Plaintiff-appellant Marian Molinar appeals the First Circuit Court’s November 5, 1998 final amended judgment awarding her a total of $55,054.09, which includes an award of prejudgment interest, in a slip-and-fall case against defendant-appellee Nieklaus Schweizer. Specifically, Molinar claims that the trial court erred by: (1) concluding that she was not a prevailing party at trial, following the parties’ involvement in the Court-Annexed Arbitration Program (CAAP); (2) awarding Schweizer, and not Molinar, trial costs as the prevailing party; and (3) denying her motion for reconsideration of the aforementioned rulings. For the reasons stated herein, we affirm the amended judgment of the trial court.

I. BACKGROUND

On June 17, 1993, Molinar was visiting her daughter, who rented a room in Schweizer’s home. Molinar slipped on a rug that was on a wooden floor in a common area of the home and broke her hip. Molinar filed a complaint against Schweizer on September 28, 1994, alleging that Schweizer breached his duty to appropriately secure the rug to the floor. Molinar sought compensation for medical and rehabilitation expenses, lost wages and reduction of future earnings capacity, emotional distress, and punitive damages. The case was subsequently assigned to the CAAP. 1 On *333 June 3,1996, the arbitrator issued a decision, awarding total damages of $121,171.79, but attributing 45% contributory liability to Moli-nar. The arbitration award specified $41,171.79 in special damages and $80,000 in general damages. In addition to the above, the arbitrator awarded $3,093.45 in costs to Molinar. The award did not contain prejudgment interest. After reduction for Moli-nar’s contributory liability, the total arbitration award to Molinar, excluding costs, was $66,644.48. Pursuant to Hawai'i Arbitration Rules (HAR) Rule 22, Schweizer “appealed” the arbitration award to the circuit court on June 14, 1996 and requested a trial de novo.

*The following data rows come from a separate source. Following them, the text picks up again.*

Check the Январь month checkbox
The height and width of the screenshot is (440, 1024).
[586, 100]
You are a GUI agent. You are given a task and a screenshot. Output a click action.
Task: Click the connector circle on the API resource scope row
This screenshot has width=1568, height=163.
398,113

Prior to trial, Schweizer apparently made a settlement offer of $10,000, although this offer was subsequently withdrawn and was not part Sehweizer’s January 5, 1998 settlement conference statement. Molinar’s settlement conference statement of the same date indicates that Schweizer had rejected her last offer to settle for $250,000 in November, 1997, and had made no further counteroffers. In her statement, Molinar explained that she had incurred medical and rehabilitative expenses of $42,813.79, valued her lost wages and diminished earnings capacity for the period 1993-2002 at $96,380, 2 and indicated that she was seeking unspecified damages for past pain and suffering, future pain and suffering, and loss of enjoyment of life.

Trial began on February 20, 1998, and the jury returned its special verdict on February 25,1998, finding total damages in the amount of $77,268.90 and attributing 50% liability to Molinar. Judgment in favor of Molinar in the amount of $38,634.45, reflecting a reduction for Molinar’s contributory liability, was filed on July 21, 1998. A series of post-trial motions commenced on July 10, 1998, which are the subject of this appeal.

On July 10, 1998, Schweizer filed a motion requesting that his trial costs be paid by Molinar because Schweizer was the “prevailing party” in the trial pursuant to HAR Rule 25. At the time of Sehweizer’s motion, HAR Rule 25 (1995) 3 stated as follows:

The prevailing party in the trial de novo; costs.
(A) The “Prevailing Party” in a trial de novo is the party who (1) appealed and improved upon the arbitration award by 30% or more, or (2) did not appeal and the appealing party failed to improve upon the arbitration award by 30% or more. For the purpose of this rule, “improve” or “improved” means to increase the award for a plaintiff or to decrease the award for the defendant.
(B) The “Prevailing Party” under these rules, as defined above, is deemed the prevailing party under any statute or rule of court, and as such is entitled to costs of trial and all other remedies as provided by law.

*334 Sehweizer argued that he was the “prevailing party” in the trial under HAR Rule 25(A)(1) because he had secured a 30% reduction in the arbitration award 4 and, as the prevailing party, was entitled to trial costs pursuant to HAR Rule 25(B).

Molinar responded by filing a motion for judgment notwithstanding the verdict (JNOV), arguing that the jury’s determination of contributory negligence and the jury’s specific award for lost wages were unsupported by the evidence. Molinar requested that the trial court increase the damages by $127,013.55 and sought prejudgment interest in the amount of $84,204.85. Molinar also filed her own motion for costs in the amount of $20,055.13 pursuant to Hawai'i Rules of Civil Procedure (HRCP) Rule 54(d) (1996), 5 alleging that she was the prevailing party in the lawsuit.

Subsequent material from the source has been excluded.